Adjusting for ciphers of different lengths.

The 100 integers in the array called value[], that I introduced you to earlier, work well with ciphers with 100 to 120 letters. If you have a much longer cipher to solve, the scores of that cipher will be higher because of the extra length. It is then necessary to bring them back to what they would have been for a cipher of length 110 letters. That is simple to do. If the cipher is 220 letters long, then multiply all scores by a factor of 110/220 = 0.5

If your cipher is less than 100 letter, then scores will need increasing. So for a cipher of length 85 letters, increase the score by a factor of 110/85 = 1.3

Factors affecting solving speed.

The longer the cipher, the faster it will solve because there is more information available to score each key. With this additional information the score is more meaningful and thus decisions on whether to accept or reject a changed key are more likely to be correct.

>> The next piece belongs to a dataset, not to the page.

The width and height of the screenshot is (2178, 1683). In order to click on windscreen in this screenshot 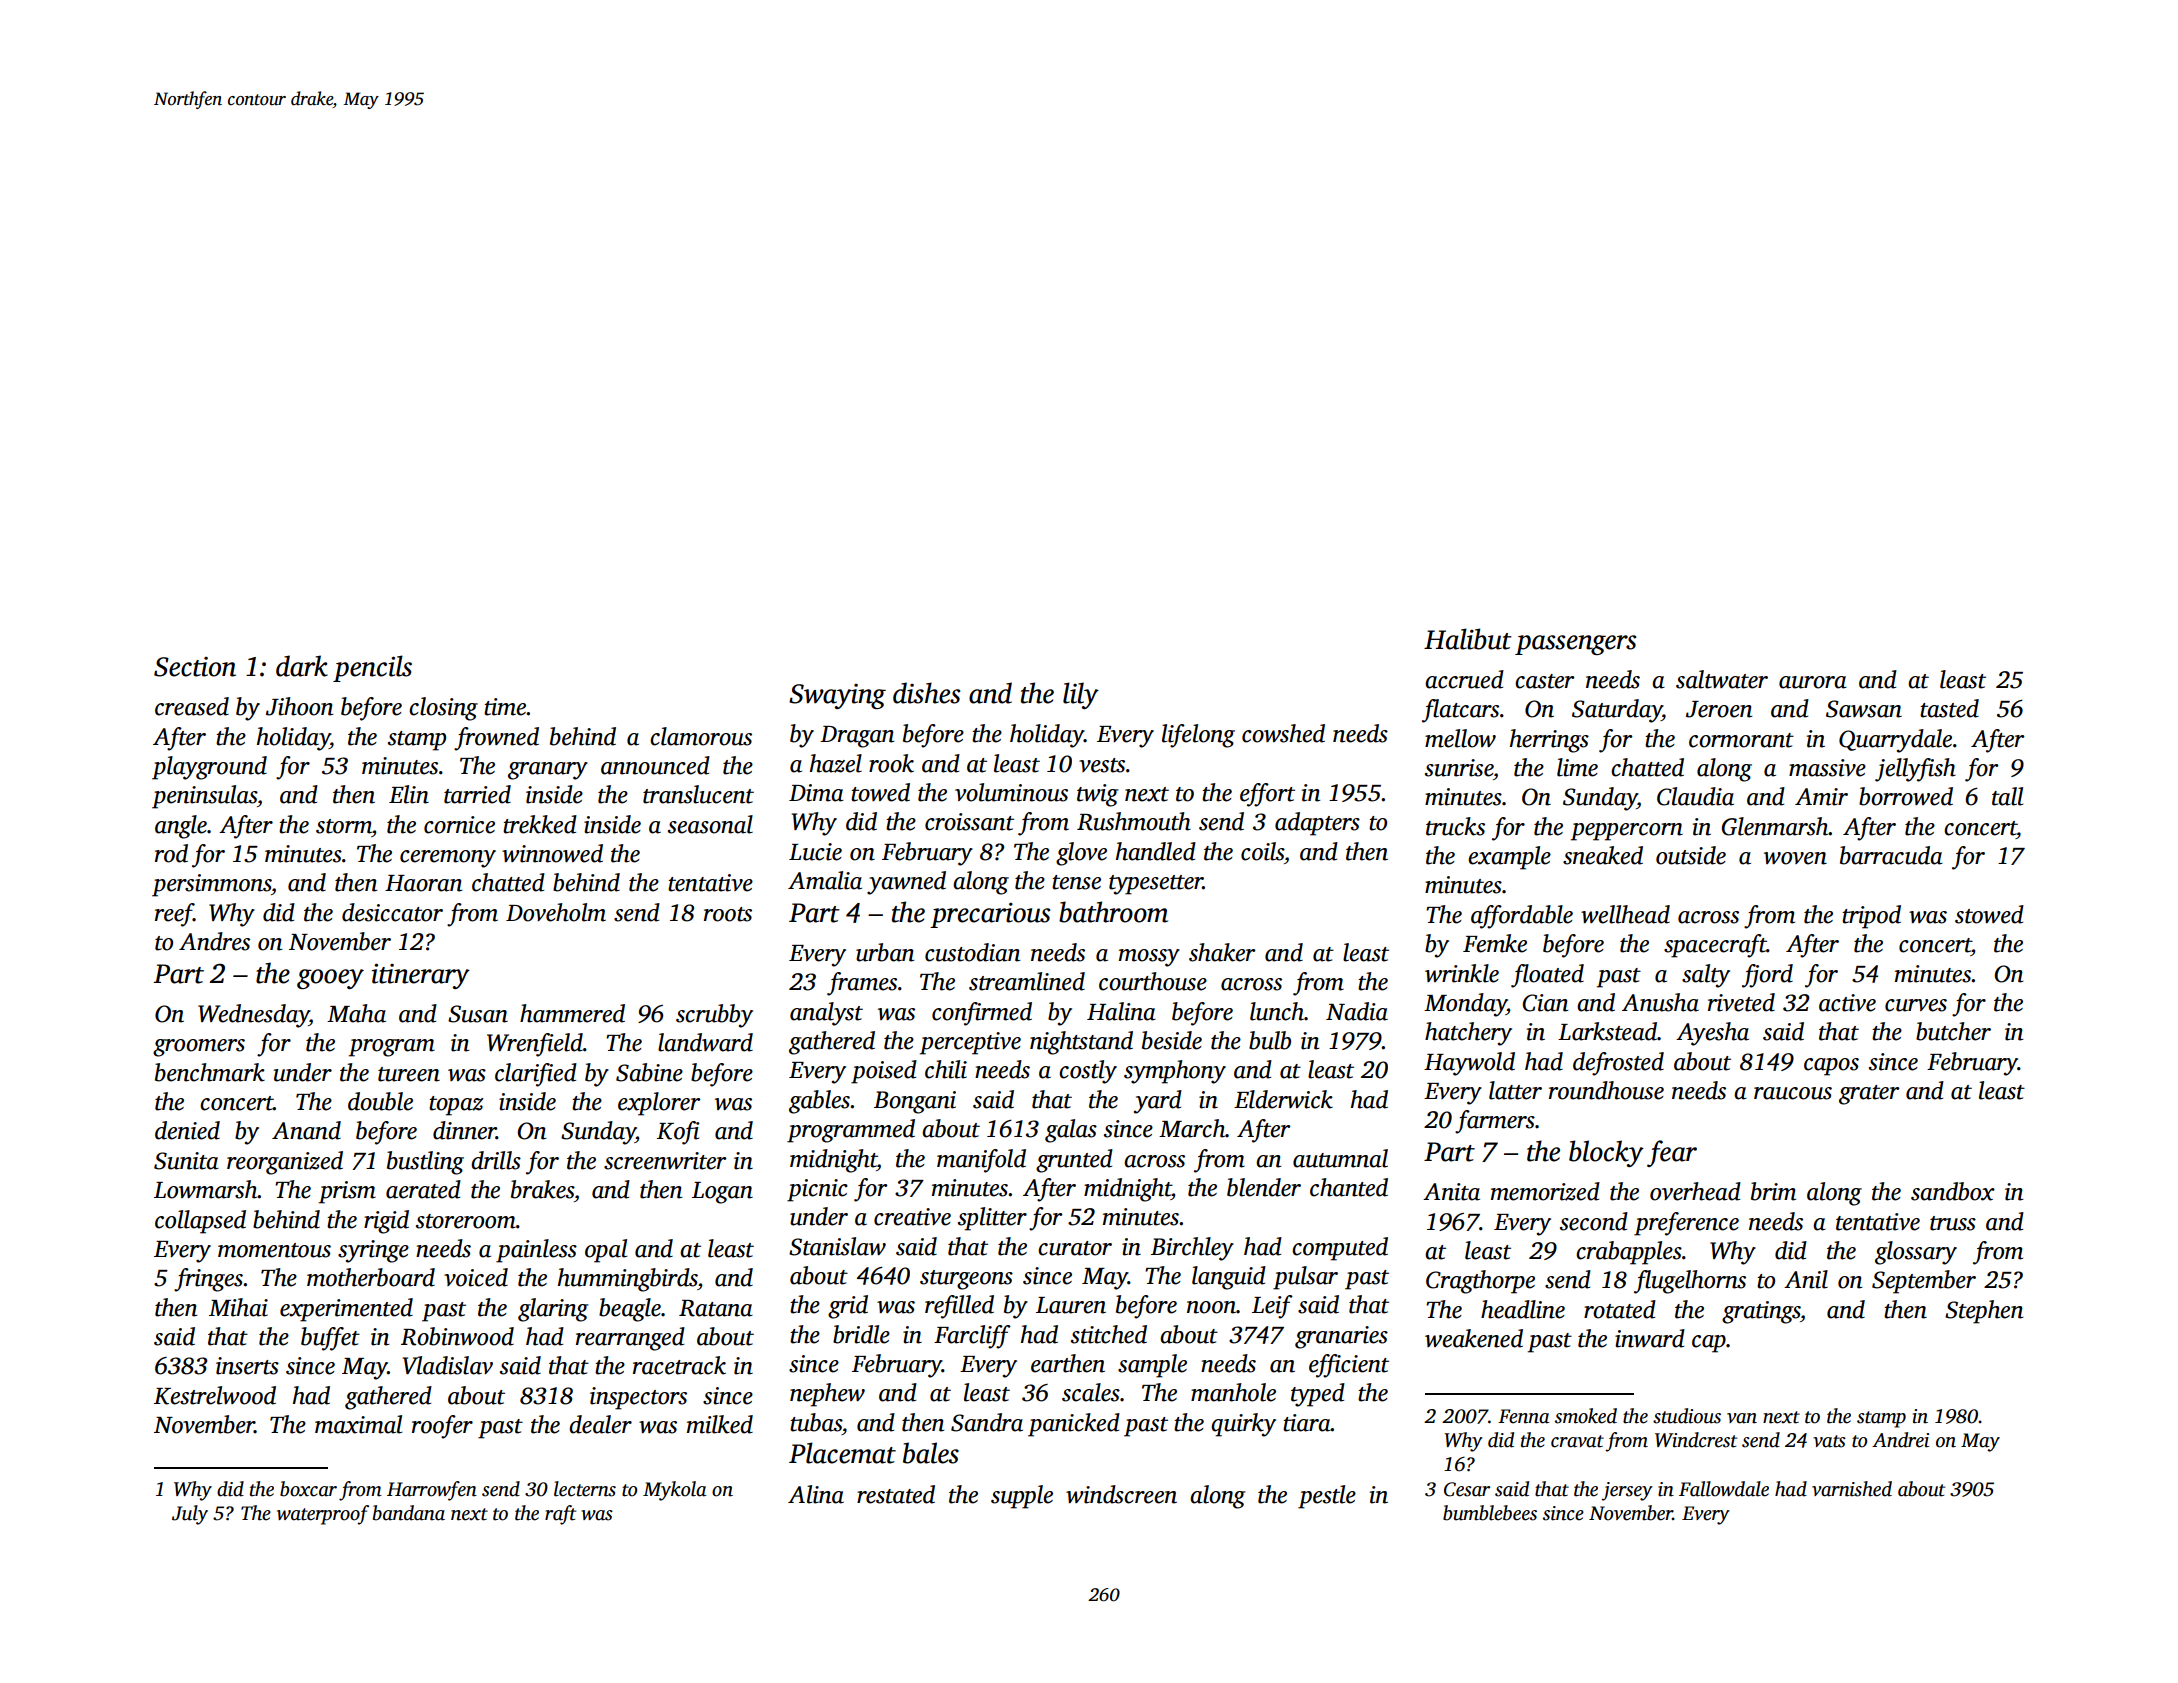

The dependence of solving time with length is exponential, so as ciphers get shorter they get a lot more difficult to solve.

The other factor that influences solving time is how closely the plaintext resembles normal English text. The nearer the text, the faster will a cipher solve. The relationship is again exponential, with solving time extending markedly as plaintexts move further away from everyday English words.

To give you an idea of the size of this effect, a cipher in normal English of length 130 will solve in 1/50th of the time of a cipher of length 86 when using the Churn algorithm. This effect is normal whatever method is used to solve and, of course, is why the Military put limits on the length of cipher messages.